Blanquer, le ministre qui a tenté de dépoussiérer l’internat

Tout juste installé rue de Varenne, Jean-Michel Blanquer jette un pavé dans la mare en annonçant son “grand plan” baptisé “internats du XXIe siècle” en 2018. Le projet a le mérite d’être ambitieux : renouer avec l’âge d’or des internats, en créant des filières d’excellence dans une centaine de lycées. Nostalgie sarkozyste ? Du tout ! Le ministre de l’Education nationale d’Emmanuel Macron souhaite dépoussiérer l’image de l’internat, en créant des établissements où riment “rigueur et bonheur”. Un cadre “pour bien dormir et bien travailler, et des possibilités qu’on n’a pas forcément chez soi, en matière de sport, de culture”, plaide alors l’ancien recteur de Créteil.

L’internat “façon Blanquer” doit ainsi agir comme un booster de réussite académique, notamment pour les élèves issus de milieux ruraux. Le ministre défend notamment le “brassage républicain”. Et martèle : les internats ne sont “pas du tout” destinés uniquement aux élèves issus de Rep (quartiers défavorisés, NDLR), assurant que seule la “motivation” des élèves sera prise en compte, “pas le niveau”. Force est de constater que lexique n’a pas grand-chose à voir avec celui de l’actuel Premier ministre.

Vers un retour des ERS ?

Ce lundi, plutôt que de dépeindre l’internat en ascenseur social, Gabriel Attal présente le dispositif comme une solution permettant d’endiguer la violence qui cimente les rapports des jeunes entre eux. “La première victime de la violence de la jeunesse, c’est la jeunesse elle-même”, a notamment fait valoir le Premier ministre jeudi dernier. Avant de s’engager ce lundi à placer davantage de jeunes en internat, y compris pendant les périodes de vacances scolaires. “Beaucoup de parents dépassés pourraient y voir un intérêt”, avance notamment le chef du gouvernement.

Si ce discours apparaît comme un point de rupture dans la rhétorique jusqu’alors utilisée pour convaincre de l’intérêt du recours au placement en internat, il est une réponse parmi d’autres aux drames survenus ces dernières semaines. À Viry-Châtillon, où un adolescent de 15 ans est décédé après avoir été agressé par une bande d’adolescents. À Montpellier, où une jeune fille de 13 ans, traitée de “kouffar” (“mécréante” en arabe), a été rouée de coups devant son collège. A Paris, où un proviseur de lycée a démissionné après avoir reçu des menaces de mort. Aux quatre coins de l’hexagone, où des centaines de lycée ont reçu des menaces d’attentat.

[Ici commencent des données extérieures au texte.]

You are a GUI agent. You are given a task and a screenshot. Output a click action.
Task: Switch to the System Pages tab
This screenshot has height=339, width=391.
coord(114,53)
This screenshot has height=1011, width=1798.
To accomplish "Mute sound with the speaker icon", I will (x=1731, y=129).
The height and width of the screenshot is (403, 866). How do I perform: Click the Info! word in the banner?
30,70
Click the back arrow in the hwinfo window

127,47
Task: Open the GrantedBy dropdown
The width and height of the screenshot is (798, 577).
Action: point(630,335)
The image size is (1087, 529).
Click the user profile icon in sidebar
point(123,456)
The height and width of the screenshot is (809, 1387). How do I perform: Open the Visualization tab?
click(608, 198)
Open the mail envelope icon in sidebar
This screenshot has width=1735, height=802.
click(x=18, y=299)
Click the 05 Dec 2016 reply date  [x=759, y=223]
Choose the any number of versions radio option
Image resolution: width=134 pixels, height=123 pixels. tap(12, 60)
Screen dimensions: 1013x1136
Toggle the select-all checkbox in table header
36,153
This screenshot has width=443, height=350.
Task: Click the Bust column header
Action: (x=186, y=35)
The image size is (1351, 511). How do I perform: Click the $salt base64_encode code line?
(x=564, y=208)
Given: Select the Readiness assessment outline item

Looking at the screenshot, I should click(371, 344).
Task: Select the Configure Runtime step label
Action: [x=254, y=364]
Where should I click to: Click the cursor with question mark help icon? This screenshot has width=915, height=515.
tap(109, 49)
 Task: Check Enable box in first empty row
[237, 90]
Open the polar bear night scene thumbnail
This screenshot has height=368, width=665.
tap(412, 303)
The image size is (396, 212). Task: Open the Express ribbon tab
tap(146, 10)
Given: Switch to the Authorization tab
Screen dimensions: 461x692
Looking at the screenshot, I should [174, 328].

Ainsi, Gabriel Attal relance le débat du placement en internat en le présentant comme un rempart contre le basculement dans la délinquance, permettant de juguler l’agressivité des jeunes. Des internements de “prévention” donc, à rebours des ERS de Nicolas Sarkozy, qui s’apparentaient davantage à une forme de punition.